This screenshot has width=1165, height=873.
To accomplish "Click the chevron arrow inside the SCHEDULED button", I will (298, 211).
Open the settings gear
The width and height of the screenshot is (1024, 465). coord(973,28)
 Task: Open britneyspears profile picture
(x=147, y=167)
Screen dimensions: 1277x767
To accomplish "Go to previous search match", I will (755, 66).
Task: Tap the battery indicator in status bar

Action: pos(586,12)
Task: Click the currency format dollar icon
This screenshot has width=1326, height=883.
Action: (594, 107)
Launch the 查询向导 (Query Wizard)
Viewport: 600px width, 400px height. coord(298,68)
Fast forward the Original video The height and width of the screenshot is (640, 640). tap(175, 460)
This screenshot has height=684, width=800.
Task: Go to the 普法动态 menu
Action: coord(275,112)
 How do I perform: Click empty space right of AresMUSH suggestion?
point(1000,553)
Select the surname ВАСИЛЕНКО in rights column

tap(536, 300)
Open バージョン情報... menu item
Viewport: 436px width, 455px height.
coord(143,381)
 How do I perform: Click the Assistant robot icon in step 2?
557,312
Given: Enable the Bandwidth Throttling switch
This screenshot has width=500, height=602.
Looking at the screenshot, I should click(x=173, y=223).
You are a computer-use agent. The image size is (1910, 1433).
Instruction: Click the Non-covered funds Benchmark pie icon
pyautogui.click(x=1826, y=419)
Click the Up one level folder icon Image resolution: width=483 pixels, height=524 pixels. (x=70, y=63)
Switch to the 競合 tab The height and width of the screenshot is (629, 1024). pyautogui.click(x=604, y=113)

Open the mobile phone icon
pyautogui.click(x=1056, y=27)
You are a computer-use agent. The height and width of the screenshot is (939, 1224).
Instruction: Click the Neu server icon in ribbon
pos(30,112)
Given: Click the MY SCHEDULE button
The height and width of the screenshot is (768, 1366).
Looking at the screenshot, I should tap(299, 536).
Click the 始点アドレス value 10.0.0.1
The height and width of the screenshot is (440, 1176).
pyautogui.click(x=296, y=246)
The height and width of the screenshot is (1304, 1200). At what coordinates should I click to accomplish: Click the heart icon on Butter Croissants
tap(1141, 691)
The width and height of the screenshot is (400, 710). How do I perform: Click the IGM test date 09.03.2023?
++++++++++
§ WHAT IS REQUIRED: Filter the records for the string "agent" and copy every line that holds it.

§ EXPECTED ANSWER:
You are a computer-use agent. The image size is (1910, 1433).
You are a computer-use agent. The height and width of the screenshot is (939, 1224).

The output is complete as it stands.